L'histoire du franc est celle de la souveraineté recouvrée après une grande défaite. L'armée française qui est rassemblée près de la colline de Maupertuis, à quelques kilomètres de Poitiers est largement supérieure en nombre, plus de cinq fois, semble-t-il, que l'armée anglaise. Mais c'est l'adversaire qui choisit le lieu de la bataille, se retranchant sur une colline bordée d'une haie d'épine quasi-infranchissable pour les chevaux. Les chevaliers français, qui finissent par combattre à pied, empêtrés dans leur lourde armure, sont décimés par les flèches des archers anglais. Le désastre est total, malgré la bravoure des Français. Longtemps restera dans les mémoires la scène rapportée par le Florentin Matteo Villani : " Le roi Jean, voyant à ses côtés son plus jeune fils, ordonna qu'on le menât loin de la bataille. Philippe monta donc à cheval avec quelques compagnons et commença de s'éloigner. Mais l'enfant eut tellement honte d'abandonner ainsi son père qu'il revint et ne pouvant servir d'armes, il mettait son père en garde contre le danger, criant : "Père, gardez-vous à droite ! Père, gardez-vous à gauche", selon le côté où menaçaient les assaillants. "

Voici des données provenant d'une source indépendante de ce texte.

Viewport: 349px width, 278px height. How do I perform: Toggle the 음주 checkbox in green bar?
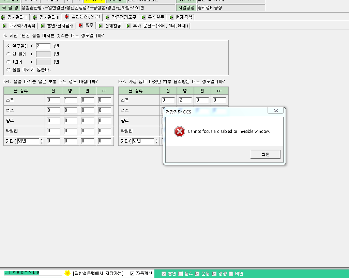coord(181,274)
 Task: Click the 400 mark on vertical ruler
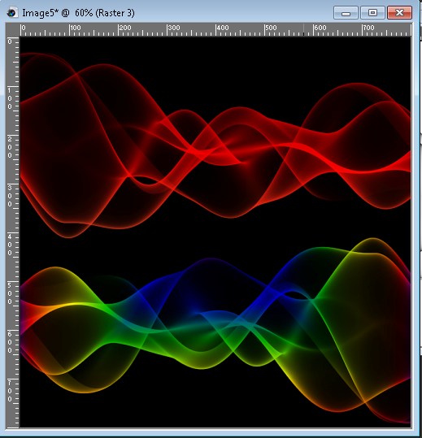point(10,245)
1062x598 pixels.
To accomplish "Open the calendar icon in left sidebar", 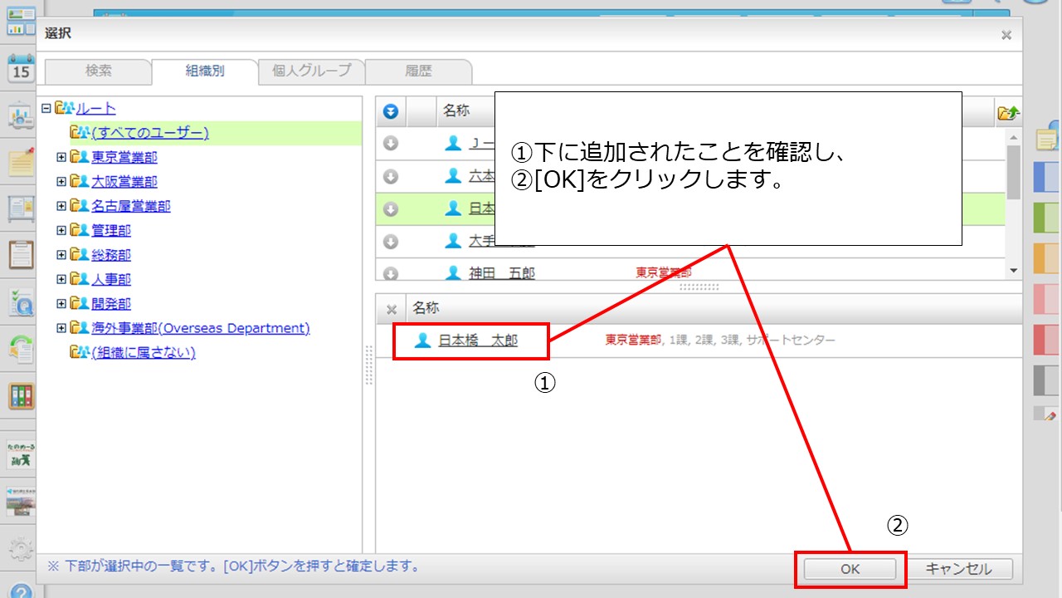I will tap(20, 68).
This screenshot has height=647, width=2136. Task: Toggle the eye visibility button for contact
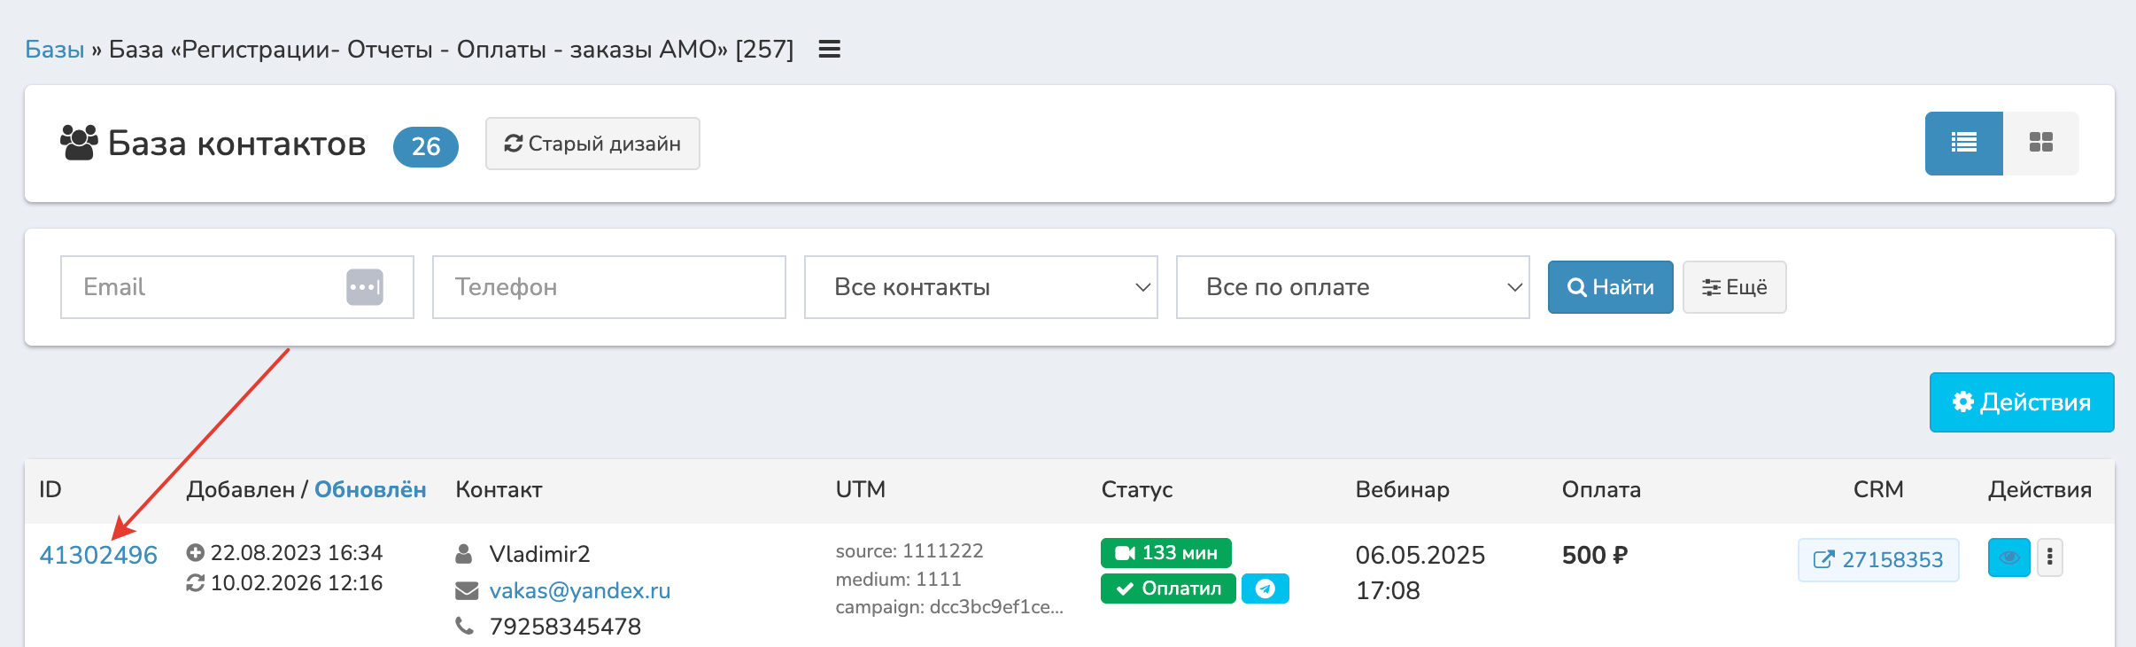[2008, 558]
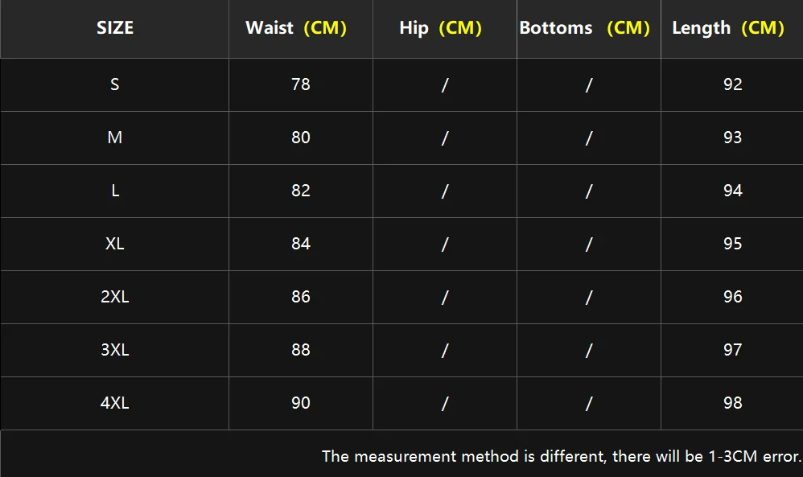The width and height of the screenshot is (803, 477).
Task: Click the measurement error note text
Action: click(x=561, y=457)
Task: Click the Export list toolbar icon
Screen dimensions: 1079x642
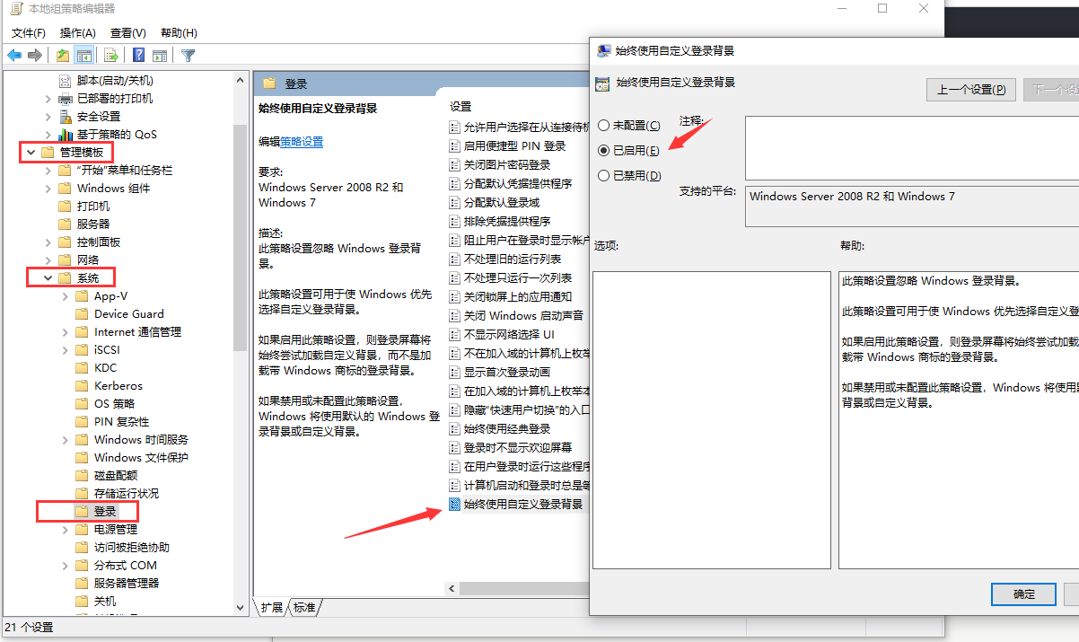Action: point(111,56)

Philippe sera fait prisonnier comme son père. Et comme lui, il partira pour Londres. Quatre ans plus tard, Jean II le Bon quitte son geôlier, le roi d'Angleterre Édouard III. Avant même de regagner Paris, où il fera une entrée paradoxalement triomphale, le 5 décembre 1360, le roi promulgue trois ordonnances fiscales et monétaires qui constituent devant l'histoire, l'acte de naissance du franc : " Nous avons ordonné et ordonnons que le denier d'or fin que nous faisons faire à présent et entendons faire continuer sera appelé franc d'or. "
Roi franc, roi libre
Ainsi est ordonnée la frappe d'une pièce d'or qui, quatre siècles plus tard, deviendra en pleine tourmente révolutionnaire l'unité monétaire officielle de la République française. Cette monnaie est le cadeau que fait le roi à son peuple en contrepartie des impôts destinés à payer sa colossale rançon : 3,5 millions d'écus d'or. Dans l'ordonnance de Compiègne qui crée le franc en même temps que la gabelle, le roi insiste à deux reprises : " Nous avons été délivrés à plein de prison et sommes francs et délivrés à toujours [...]. Nous sommes retrouvés en notre royaume francs et délivrés . " Le franc est donc la monnaie créée pour payer la rançon qui a rendu le roi franc. Il est créé pour permettre à la France de s'affranchir de la tutelle d'un puissance étrangère et devient par là-même le symbole de la souveraineté recouvrée. Dès lors, il n'est pas étonnant que la sémantique associe de façon indissoluble la monnaie, le territoire et la population : franc, France, français. L'histoire de France est indissociable de l'histoire du franc. " La monnaie fait le roi " écrit Fernand Braudel, précisément dans son Identité de la France.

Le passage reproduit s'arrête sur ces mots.